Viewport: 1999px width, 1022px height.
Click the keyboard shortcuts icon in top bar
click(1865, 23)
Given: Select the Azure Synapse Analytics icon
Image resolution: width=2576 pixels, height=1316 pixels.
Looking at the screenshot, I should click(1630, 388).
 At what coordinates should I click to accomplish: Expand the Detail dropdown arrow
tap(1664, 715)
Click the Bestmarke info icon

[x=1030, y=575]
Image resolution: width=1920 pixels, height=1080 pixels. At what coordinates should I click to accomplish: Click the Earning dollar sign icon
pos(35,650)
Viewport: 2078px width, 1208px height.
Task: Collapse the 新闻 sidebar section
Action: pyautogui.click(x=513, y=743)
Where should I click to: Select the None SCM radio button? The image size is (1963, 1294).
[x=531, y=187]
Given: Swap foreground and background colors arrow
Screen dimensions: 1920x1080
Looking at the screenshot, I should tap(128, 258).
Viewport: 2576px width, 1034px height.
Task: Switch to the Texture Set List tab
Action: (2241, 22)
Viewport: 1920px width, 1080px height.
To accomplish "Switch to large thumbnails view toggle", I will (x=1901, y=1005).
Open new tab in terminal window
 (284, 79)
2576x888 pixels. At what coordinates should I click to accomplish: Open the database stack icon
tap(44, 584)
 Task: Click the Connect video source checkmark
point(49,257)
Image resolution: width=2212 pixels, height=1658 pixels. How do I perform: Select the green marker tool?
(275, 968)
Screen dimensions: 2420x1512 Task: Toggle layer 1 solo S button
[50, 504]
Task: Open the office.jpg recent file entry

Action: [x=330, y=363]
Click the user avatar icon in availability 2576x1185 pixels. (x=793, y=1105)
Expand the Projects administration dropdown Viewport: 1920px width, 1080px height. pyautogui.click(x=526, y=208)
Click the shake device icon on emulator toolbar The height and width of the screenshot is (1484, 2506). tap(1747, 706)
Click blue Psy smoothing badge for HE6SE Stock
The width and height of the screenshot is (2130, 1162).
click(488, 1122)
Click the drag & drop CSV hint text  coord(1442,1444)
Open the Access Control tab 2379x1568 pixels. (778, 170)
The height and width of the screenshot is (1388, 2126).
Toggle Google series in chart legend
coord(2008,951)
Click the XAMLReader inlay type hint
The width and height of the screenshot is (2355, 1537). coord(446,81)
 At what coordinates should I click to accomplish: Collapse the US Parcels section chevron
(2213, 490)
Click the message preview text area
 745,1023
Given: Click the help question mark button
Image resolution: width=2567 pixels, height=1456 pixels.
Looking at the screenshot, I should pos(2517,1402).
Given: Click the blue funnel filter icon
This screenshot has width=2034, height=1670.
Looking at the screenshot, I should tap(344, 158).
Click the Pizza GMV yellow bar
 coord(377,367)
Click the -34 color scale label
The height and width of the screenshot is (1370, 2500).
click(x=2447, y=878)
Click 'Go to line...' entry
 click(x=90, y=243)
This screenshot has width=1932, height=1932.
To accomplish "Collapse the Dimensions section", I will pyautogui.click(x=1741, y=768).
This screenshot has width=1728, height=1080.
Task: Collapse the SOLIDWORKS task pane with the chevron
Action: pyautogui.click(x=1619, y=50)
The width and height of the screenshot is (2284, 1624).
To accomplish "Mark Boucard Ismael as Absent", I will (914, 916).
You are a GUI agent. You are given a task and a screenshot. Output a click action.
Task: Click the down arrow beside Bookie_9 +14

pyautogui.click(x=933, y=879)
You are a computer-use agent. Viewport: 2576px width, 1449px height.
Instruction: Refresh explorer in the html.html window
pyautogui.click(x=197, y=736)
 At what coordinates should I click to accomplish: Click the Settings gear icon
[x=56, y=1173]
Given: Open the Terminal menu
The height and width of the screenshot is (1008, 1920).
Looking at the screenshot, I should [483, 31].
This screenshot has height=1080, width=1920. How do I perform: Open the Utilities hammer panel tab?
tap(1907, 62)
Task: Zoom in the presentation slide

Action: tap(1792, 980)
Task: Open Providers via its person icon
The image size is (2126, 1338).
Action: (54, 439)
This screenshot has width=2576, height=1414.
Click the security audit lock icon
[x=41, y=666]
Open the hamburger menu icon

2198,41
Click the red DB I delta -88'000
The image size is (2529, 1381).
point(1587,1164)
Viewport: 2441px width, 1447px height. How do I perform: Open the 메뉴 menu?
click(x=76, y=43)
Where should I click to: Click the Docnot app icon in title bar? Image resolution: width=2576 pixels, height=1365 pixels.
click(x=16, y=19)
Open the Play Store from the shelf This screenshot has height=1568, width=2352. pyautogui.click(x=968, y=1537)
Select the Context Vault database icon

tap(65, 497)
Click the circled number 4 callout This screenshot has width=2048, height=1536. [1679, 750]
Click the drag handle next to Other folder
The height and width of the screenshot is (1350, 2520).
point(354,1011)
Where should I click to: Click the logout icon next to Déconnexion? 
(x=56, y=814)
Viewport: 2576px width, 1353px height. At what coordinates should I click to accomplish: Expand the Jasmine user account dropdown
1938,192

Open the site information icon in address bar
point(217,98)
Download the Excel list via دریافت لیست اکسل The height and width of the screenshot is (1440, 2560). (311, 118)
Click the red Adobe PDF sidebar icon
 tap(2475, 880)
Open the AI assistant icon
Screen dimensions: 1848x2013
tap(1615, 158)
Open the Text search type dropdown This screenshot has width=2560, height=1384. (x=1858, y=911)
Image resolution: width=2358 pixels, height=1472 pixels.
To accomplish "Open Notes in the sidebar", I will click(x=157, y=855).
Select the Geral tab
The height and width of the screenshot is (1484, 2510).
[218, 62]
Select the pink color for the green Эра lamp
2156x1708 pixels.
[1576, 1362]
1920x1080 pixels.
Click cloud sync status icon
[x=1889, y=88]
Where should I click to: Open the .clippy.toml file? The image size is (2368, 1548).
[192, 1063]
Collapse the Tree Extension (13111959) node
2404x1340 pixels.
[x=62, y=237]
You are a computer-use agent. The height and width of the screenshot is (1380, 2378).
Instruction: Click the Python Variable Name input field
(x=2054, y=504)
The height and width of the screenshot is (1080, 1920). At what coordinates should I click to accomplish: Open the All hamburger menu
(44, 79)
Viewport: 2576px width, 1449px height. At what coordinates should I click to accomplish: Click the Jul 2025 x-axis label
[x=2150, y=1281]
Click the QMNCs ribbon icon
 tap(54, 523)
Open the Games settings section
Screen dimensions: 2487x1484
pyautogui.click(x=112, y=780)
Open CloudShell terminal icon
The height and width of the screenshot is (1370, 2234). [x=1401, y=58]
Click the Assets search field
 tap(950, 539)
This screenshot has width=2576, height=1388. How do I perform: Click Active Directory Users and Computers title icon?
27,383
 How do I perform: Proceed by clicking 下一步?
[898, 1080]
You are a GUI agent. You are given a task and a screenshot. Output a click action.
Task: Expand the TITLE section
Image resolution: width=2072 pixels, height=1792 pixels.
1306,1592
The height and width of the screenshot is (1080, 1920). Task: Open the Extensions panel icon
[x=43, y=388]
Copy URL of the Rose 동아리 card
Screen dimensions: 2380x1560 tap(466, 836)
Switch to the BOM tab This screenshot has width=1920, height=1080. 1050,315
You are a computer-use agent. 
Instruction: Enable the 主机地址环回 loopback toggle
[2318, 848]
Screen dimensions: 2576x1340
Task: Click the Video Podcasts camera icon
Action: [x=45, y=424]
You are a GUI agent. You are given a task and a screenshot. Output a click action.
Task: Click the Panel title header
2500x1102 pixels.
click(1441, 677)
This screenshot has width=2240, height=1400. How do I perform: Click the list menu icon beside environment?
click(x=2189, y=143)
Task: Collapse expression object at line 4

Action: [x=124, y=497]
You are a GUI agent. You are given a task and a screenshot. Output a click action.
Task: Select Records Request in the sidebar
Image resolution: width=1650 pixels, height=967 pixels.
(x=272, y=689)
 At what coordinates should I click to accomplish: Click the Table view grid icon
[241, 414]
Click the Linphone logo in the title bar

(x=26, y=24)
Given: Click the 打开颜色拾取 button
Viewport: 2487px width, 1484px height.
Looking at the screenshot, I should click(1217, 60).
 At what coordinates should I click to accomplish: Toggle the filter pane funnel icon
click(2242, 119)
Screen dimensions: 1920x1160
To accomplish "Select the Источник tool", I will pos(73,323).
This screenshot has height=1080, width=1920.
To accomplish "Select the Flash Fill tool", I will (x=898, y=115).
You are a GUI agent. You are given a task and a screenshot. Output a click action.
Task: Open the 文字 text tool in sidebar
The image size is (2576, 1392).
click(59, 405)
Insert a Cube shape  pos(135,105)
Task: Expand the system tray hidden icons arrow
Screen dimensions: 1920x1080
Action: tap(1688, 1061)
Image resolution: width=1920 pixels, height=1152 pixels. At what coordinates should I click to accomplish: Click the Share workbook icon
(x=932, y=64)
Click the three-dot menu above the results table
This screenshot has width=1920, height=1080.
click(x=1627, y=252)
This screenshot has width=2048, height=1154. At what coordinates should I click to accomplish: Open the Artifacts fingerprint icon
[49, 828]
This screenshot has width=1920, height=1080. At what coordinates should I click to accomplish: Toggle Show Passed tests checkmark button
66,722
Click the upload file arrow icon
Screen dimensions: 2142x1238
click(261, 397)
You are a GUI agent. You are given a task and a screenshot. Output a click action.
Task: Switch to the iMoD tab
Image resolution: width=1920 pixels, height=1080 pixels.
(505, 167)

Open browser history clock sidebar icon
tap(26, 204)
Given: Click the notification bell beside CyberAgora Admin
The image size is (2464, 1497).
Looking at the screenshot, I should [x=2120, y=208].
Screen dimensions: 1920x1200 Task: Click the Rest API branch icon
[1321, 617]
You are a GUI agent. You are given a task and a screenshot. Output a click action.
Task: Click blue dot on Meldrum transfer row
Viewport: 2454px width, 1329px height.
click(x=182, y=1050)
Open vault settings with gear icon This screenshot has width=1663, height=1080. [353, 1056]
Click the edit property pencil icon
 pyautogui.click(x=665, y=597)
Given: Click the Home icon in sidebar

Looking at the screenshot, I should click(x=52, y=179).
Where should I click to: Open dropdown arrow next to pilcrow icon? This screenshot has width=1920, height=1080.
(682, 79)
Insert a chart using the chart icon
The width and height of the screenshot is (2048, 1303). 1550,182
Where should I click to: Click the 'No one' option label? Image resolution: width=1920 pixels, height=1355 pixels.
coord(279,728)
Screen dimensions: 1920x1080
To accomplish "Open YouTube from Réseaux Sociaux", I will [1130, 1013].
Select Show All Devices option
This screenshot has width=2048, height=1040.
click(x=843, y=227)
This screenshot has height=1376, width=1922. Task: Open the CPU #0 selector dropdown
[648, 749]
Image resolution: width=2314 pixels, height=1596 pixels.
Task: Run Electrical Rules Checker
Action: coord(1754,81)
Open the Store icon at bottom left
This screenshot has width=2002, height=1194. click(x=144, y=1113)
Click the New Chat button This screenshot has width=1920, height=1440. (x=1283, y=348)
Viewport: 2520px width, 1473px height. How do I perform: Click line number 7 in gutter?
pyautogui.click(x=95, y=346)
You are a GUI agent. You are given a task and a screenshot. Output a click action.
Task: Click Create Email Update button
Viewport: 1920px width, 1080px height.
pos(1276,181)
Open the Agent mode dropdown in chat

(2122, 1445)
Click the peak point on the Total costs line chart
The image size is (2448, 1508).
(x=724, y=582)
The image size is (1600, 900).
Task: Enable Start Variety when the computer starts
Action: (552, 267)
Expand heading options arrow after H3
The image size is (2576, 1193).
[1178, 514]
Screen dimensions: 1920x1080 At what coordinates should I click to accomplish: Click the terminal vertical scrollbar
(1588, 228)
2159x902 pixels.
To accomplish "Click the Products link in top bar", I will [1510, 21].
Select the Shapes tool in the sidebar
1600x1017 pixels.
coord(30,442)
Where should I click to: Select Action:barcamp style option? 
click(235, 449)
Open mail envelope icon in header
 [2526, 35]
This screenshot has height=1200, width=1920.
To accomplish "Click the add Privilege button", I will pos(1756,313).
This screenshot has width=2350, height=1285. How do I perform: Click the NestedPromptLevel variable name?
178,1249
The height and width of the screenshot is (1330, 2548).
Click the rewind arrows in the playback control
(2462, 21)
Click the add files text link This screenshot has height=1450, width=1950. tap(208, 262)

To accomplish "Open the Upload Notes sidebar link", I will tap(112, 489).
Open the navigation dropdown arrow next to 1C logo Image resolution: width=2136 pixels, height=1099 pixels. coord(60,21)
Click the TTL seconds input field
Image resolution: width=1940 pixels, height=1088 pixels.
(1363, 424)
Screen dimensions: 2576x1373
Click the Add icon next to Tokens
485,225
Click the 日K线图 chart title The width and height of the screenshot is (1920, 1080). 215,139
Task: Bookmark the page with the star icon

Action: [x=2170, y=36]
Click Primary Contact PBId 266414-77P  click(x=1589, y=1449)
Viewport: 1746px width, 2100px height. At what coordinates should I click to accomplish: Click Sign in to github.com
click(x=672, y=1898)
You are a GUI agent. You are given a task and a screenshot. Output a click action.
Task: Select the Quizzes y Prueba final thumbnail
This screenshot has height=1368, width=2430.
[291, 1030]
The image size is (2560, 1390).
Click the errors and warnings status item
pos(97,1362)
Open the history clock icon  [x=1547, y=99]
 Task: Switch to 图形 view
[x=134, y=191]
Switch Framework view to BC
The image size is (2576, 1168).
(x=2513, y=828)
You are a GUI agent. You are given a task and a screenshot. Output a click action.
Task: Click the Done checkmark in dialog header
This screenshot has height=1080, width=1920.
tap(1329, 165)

——————————

### Problem details
Which of the lines above carry the string "Notes"? Copy every one.

### Your response
To accomplish "Open Notes in the sidebar", I will click(x=157, y=855).
To accomplish "Open the Upload Notes sidebar link", I will tap(112, 489).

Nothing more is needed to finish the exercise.